**DATA PROVIDED**.
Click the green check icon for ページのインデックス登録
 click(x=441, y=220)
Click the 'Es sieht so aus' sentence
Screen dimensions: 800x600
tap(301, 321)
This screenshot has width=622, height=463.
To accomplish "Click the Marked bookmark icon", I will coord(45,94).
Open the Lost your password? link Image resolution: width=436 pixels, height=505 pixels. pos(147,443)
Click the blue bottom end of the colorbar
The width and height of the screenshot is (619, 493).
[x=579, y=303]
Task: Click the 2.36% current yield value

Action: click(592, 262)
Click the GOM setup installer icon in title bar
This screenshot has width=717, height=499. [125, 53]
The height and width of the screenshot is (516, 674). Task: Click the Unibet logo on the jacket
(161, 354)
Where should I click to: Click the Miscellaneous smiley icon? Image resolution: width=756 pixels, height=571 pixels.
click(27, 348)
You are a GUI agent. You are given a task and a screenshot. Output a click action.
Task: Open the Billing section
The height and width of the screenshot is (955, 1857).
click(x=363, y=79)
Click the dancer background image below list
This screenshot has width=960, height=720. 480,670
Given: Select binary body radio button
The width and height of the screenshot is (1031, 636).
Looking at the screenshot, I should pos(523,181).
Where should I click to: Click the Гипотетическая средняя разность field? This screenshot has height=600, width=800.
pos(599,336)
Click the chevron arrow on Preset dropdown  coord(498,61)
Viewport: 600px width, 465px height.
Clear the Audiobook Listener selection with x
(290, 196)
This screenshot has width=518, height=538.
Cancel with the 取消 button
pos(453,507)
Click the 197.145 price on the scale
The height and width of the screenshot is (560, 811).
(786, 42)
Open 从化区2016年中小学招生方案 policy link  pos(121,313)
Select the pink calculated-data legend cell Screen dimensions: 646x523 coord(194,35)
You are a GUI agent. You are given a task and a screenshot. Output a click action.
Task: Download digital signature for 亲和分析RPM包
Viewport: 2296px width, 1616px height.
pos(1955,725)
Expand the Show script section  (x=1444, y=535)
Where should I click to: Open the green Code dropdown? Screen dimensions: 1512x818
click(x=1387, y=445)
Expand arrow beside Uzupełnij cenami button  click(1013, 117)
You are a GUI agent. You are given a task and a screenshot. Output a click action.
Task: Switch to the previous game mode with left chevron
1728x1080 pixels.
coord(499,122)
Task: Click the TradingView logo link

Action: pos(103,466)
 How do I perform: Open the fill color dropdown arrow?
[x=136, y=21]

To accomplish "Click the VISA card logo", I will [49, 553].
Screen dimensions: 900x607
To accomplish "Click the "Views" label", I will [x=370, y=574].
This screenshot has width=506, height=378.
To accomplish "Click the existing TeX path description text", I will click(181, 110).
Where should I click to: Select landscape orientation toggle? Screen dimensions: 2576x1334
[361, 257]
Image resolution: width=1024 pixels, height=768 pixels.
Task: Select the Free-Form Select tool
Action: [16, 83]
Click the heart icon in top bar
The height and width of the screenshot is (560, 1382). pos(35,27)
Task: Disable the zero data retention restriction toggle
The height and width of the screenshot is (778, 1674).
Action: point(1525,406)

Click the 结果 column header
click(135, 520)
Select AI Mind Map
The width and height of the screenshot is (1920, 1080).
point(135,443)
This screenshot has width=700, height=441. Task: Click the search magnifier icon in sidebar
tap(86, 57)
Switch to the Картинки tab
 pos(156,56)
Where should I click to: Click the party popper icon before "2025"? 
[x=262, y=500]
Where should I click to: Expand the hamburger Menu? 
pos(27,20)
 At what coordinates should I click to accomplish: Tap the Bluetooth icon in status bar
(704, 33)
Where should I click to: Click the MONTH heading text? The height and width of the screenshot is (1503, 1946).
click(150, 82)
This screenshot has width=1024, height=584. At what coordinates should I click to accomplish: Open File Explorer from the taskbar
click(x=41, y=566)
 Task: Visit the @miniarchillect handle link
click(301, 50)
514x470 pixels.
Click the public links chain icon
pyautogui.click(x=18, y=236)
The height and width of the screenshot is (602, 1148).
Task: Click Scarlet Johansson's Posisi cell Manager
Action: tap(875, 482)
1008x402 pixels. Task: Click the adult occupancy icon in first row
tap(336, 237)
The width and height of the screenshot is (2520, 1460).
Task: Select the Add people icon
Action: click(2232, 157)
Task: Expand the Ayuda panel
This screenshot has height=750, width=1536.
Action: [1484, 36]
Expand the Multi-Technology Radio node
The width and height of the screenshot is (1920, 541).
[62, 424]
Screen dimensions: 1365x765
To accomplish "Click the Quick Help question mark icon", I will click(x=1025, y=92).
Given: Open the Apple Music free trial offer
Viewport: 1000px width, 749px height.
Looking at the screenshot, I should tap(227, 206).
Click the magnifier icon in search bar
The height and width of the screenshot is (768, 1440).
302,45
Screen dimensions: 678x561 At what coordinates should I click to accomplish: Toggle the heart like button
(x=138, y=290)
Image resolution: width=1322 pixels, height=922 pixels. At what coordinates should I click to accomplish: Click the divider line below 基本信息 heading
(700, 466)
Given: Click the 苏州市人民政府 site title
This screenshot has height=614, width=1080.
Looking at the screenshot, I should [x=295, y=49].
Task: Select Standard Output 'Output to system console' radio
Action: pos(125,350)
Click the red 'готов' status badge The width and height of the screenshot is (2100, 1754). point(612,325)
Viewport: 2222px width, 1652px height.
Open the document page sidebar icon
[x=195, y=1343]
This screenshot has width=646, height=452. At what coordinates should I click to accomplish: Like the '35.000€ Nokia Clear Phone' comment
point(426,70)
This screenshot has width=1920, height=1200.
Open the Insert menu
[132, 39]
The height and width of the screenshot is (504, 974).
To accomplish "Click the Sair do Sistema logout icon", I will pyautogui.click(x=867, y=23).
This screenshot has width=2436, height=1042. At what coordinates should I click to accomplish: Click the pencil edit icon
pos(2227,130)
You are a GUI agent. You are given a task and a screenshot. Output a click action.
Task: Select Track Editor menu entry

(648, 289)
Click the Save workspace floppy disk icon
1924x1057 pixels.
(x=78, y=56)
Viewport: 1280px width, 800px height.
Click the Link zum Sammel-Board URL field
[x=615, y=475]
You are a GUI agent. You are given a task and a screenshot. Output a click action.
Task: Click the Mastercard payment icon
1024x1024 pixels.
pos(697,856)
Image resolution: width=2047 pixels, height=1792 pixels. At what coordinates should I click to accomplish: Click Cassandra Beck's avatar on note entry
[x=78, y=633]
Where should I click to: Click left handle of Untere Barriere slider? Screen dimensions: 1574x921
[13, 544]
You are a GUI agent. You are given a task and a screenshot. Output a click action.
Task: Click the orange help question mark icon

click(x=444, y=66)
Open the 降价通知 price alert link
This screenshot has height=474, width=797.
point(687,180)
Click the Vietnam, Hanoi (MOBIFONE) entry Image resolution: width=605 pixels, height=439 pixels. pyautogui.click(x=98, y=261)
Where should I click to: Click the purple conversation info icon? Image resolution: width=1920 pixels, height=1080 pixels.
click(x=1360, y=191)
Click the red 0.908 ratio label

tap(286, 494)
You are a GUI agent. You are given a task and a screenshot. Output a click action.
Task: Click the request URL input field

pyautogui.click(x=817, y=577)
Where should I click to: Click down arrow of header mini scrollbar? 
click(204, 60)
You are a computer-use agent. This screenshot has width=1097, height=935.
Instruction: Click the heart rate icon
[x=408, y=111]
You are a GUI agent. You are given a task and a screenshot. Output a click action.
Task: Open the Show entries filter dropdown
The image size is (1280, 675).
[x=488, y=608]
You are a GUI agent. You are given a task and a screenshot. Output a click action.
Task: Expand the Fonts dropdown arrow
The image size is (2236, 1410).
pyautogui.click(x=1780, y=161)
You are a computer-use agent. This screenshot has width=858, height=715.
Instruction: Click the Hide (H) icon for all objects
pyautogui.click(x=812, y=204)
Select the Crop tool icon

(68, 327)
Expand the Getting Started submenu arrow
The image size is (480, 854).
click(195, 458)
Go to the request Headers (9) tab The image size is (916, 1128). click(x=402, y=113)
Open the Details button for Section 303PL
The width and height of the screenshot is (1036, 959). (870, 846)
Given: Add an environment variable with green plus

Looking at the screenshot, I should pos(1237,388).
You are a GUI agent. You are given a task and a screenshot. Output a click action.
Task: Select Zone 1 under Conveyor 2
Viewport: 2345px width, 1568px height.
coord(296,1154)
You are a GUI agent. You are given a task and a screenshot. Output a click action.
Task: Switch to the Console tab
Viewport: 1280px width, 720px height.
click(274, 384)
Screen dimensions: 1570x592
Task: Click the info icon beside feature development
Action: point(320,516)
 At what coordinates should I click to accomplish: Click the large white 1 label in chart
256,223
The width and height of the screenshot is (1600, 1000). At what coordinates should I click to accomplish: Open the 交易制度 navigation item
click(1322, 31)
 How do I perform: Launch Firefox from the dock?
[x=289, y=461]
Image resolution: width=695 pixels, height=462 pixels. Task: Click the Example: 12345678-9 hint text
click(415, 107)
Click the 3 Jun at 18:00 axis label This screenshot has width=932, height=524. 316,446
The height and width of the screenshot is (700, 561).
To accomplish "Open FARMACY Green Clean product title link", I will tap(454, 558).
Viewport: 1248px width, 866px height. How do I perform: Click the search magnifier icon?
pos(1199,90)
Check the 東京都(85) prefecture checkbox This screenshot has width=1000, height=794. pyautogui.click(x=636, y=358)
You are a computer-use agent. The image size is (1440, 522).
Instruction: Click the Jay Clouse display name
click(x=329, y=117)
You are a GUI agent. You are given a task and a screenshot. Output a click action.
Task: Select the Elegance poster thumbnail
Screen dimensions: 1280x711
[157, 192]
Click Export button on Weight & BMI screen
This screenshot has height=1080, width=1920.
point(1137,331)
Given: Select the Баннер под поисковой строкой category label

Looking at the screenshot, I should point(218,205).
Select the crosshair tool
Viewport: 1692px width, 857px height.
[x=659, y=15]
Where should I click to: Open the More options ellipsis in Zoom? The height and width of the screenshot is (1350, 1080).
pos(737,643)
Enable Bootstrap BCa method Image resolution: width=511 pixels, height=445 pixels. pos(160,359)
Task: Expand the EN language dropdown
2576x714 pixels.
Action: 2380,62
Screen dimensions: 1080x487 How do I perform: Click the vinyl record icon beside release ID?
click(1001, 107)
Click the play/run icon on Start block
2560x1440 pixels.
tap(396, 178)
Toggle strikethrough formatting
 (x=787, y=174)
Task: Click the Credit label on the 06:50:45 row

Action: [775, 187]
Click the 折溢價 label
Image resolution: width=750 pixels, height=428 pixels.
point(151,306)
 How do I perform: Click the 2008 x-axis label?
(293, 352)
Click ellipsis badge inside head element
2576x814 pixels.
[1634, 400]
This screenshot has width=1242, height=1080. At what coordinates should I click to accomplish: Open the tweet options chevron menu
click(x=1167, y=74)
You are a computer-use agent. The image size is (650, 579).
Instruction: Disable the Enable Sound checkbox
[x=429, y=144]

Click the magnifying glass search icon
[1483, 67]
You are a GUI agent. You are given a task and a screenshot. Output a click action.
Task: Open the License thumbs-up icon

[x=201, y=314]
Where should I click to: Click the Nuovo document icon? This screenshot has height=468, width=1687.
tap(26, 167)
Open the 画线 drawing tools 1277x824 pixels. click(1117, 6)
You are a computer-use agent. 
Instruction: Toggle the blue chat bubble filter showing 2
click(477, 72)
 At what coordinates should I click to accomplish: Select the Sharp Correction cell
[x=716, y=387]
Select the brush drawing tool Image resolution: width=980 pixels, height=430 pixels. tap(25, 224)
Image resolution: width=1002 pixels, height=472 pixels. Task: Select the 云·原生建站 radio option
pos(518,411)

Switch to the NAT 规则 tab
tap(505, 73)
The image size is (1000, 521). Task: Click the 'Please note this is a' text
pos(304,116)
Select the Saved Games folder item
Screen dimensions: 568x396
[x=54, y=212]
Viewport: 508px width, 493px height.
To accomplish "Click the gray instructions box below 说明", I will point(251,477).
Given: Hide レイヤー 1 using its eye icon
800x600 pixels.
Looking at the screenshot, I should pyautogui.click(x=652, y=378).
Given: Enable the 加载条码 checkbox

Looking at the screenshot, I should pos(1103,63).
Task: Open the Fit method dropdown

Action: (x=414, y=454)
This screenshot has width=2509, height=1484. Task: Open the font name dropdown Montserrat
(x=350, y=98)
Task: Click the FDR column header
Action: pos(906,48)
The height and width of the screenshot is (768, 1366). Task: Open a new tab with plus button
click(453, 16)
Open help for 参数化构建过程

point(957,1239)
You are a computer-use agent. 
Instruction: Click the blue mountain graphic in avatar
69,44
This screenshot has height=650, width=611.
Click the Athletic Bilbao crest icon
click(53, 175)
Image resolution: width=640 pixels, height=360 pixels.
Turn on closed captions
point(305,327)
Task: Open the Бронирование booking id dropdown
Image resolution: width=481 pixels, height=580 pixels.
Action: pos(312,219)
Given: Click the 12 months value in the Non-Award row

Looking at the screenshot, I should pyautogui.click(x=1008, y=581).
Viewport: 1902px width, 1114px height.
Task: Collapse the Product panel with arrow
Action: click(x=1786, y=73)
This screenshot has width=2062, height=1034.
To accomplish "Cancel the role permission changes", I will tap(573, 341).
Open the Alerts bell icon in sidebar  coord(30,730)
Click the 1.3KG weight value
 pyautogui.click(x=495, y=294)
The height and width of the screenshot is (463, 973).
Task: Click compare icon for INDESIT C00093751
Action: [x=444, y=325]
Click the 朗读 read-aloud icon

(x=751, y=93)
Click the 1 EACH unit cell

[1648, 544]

**PROMPT**. Please retype the rows from the line with "Expand the Show" up to and including the line with "Expand arrow beside".

**EXERCISE RESPONSE**.
Expand the Show script section  (x=1444, y=535)
Where should I click to: Open the green Code dropdown? Screen dimensions: 1512x818
click(x=1387, y=445)
Expand arrow beside Uzupełnij cenami button  click(1013, 117)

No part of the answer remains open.